> _HOW TO COMPLETE THIS TASK_
According to the No Worries Now article, when and where is prom night scheduled?

Pay It Forward: No Worries Now

SHERMAN OAKS, LOS ANGELES At No Worries Now -- based out of Scarf's parent's home in Sherman Oaks -- no one accepts a salary; everyone is a volunteer. But the group was quickly running out of money and running out of time before their big night. So when Scarf heard about ABC7's Pay It Forward campaign, he submitted a video.

Scarf always planned on taking his best friend, Shiri, as to prom.

"The way we talked about prom was a way to kind of take us out of the moment and really dream. It meant a lot to me and it really meant a lot to her," he said.

But Shiri died of cancer before her prom night. Instead of mourning her death, Scarf decided to celebrate her life by founding No Worries Now and holding an annual prom night for hundreds of kids.

"It's probably the best night of the year for me," said Scarf.

Kids invited include Lucene Bechirian, who lost her eyesight at 12 years old.

"One day I just woke up and I just couldn't see. I took an MRI and they told me that I had cancer in my optic nerve," Bechirian recalled. "From then it was like the first brain surgery, the second, the third, the fourth, the fifth -- eye surgery, chemotherapy, radiation -- it was almost like my whole world changed."

Bechirian says thanks to Scarf and his dancing on prom night she felt a normal kid.

"It was so in the moment, like you were living that moment, you weren't thinking about doctor appointments or treatment or any problems you had. It was just fun. And I don't think I stopped smiling the whole night," she said.

Doctors at UCLA believe there is a medical benefit to going to the prom.

"We do know kids and people in general who are happy and hopeful actually do better," said Dr. Ilanit Brook, a pediatrician at Mattel Children's Hospital UCLA.

Still, fundraising this year has been especially slow. Scarf took this year off from Cornell University to work on the foundation, but he's spent almost all his time trying to sell T-shirts to raise money instead of walking the halls of hospitals to invite patients.

Scarf said the $7,000 could be used to pay for about 300 kids to go to prom.

"This is really going to make an immediate difference in a lot of people's lives," said Scarf.

"It's so nice for us to be able to give good news to people and really bring smiles to their faces, it's a bright spot in their hospital stay," said Gina Kornfeind, social worker at the UCLA Children's Comfort Care Program.

Prom night is scheduled for June 29 at Madame Tussauds in Hollywood. Scarf is also in the process of creating what he calls a prom in a box - a kit so kids all over the country can start similar proms.

> _Stored records_
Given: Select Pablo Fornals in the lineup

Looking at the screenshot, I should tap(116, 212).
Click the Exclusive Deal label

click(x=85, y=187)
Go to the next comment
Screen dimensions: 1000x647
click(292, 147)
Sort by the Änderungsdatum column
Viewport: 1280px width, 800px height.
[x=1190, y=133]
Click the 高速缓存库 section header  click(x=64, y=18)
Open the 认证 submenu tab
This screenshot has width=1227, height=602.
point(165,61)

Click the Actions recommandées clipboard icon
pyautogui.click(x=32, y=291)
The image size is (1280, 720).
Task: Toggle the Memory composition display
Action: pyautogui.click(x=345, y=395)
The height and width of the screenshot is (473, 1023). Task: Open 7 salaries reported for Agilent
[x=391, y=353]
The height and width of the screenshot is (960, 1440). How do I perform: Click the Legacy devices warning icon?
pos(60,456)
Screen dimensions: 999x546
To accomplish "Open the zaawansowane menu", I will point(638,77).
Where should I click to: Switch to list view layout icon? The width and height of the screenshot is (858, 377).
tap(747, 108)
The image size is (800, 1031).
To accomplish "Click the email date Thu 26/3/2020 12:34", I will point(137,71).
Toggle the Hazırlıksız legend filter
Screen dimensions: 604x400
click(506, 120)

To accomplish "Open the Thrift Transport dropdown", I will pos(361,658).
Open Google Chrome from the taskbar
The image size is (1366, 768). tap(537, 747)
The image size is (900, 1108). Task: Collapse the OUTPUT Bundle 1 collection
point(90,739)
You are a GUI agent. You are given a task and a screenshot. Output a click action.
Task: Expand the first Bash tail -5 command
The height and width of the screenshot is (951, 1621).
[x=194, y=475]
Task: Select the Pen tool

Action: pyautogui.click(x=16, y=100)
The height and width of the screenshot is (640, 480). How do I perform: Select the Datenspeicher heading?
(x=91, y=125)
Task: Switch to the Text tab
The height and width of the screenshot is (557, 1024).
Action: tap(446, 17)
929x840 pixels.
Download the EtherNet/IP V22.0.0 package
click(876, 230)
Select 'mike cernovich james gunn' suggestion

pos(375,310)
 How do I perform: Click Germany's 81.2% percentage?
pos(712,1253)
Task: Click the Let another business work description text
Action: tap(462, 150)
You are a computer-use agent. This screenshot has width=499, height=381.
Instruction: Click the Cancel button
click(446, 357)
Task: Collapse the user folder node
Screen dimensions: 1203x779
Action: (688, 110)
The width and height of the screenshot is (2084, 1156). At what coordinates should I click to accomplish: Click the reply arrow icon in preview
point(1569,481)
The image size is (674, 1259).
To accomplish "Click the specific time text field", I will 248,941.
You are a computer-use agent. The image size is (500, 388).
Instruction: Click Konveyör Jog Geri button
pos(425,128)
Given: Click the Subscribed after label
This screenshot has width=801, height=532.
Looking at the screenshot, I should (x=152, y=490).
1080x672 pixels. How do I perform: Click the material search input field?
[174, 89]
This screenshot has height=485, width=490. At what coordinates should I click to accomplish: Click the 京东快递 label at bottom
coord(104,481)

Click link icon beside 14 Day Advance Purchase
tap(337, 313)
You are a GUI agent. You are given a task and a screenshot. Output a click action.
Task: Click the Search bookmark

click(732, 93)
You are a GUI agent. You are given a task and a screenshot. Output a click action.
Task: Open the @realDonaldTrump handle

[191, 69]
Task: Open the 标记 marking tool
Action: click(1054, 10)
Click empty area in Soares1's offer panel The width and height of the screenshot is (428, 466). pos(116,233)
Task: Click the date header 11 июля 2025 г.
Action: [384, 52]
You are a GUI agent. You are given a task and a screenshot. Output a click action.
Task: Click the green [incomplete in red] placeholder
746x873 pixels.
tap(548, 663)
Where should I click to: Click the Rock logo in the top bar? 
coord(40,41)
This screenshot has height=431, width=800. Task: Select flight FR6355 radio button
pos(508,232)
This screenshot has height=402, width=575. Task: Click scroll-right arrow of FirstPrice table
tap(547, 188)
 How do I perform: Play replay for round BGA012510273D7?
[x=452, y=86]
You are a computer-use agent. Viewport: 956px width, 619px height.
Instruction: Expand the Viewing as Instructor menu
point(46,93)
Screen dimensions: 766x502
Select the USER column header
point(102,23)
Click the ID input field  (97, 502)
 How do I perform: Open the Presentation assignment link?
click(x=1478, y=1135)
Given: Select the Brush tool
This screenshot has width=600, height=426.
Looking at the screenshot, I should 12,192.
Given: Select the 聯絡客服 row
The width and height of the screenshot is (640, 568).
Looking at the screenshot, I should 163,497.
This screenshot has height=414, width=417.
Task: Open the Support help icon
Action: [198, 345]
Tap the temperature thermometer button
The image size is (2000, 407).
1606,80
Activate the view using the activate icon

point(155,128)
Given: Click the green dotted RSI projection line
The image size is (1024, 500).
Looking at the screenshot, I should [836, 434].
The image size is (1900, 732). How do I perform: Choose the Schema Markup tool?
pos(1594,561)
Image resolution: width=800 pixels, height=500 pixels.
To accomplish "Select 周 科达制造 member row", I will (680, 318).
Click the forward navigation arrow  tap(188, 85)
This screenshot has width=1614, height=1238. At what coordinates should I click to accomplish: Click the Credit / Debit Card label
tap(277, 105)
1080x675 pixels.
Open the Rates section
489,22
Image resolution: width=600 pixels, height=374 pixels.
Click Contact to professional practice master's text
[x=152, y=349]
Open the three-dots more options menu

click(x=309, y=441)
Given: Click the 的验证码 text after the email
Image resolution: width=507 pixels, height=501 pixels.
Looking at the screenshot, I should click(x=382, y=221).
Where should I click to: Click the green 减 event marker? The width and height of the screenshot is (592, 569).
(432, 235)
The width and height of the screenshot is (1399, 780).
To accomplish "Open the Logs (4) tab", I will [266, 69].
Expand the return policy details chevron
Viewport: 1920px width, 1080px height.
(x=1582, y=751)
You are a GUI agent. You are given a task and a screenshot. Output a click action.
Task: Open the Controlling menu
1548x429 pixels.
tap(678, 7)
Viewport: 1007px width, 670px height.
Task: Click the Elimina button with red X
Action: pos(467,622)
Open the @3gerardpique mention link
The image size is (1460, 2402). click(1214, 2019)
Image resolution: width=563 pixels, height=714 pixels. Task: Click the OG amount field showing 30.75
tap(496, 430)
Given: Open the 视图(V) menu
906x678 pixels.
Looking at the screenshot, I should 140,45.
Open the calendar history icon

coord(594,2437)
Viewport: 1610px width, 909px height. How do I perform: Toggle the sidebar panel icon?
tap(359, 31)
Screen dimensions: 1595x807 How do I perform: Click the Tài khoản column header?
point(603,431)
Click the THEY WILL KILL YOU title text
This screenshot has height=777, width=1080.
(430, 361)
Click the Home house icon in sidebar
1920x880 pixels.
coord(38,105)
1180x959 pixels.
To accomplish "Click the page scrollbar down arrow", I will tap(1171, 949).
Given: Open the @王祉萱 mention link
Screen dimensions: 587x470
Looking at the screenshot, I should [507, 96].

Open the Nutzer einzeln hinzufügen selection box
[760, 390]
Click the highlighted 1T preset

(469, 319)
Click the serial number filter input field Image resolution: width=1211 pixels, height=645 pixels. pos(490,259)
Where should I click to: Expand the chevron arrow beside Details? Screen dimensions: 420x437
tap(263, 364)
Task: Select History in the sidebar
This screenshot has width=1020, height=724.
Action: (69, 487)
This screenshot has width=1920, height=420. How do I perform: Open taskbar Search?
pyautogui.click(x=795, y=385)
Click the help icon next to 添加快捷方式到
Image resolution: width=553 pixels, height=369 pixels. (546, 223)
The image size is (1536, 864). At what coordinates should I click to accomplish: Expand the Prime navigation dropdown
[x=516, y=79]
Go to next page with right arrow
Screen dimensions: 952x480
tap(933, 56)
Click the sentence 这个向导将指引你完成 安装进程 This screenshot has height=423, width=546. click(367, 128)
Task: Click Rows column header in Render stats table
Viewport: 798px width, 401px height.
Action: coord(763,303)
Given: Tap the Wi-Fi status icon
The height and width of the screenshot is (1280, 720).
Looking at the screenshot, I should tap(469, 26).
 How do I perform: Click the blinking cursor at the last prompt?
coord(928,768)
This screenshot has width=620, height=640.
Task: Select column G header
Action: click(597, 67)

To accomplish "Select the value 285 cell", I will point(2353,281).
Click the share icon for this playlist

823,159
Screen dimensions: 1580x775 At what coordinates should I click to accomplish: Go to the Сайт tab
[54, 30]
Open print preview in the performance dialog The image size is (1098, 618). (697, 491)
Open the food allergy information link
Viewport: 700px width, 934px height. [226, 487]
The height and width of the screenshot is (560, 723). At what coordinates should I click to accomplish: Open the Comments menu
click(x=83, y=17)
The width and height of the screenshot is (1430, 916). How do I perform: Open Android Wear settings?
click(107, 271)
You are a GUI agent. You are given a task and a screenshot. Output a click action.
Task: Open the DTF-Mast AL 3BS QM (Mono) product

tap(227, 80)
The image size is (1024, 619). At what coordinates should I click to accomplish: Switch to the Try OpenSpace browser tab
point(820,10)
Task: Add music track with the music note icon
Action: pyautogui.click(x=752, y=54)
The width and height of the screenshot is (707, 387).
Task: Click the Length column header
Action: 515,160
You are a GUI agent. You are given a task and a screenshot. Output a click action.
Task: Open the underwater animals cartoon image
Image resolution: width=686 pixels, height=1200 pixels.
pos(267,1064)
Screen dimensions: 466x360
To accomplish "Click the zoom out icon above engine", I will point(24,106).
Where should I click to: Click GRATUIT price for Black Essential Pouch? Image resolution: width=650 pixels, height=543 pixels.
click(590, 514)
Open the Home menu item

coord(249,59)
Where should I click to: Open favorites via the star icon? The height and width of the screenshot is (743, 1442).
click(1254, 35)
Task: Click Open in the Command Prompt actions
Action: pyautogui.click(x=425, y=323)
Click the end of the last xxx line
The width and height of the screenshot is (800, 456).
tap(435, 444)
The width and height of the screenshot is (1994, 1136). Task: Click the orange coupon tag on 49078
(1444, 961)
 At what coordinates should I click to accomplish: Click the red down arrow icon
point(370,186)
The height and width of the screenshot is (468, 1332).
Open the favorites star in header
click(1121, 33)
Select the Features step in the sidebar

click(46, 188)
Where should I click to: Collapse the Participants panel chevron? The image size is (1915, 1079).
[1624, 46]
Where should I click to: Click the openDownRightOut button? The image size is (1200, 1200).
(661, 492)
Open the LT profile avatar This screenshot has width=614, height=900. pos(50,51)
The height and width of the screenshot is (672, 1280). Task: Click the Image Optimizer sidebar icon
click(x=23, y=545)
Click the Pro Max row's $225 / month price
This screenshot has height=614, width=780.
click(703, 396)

> _SOLUTION BELOW_
On June 29 at Madame Tussauds in Hollywood.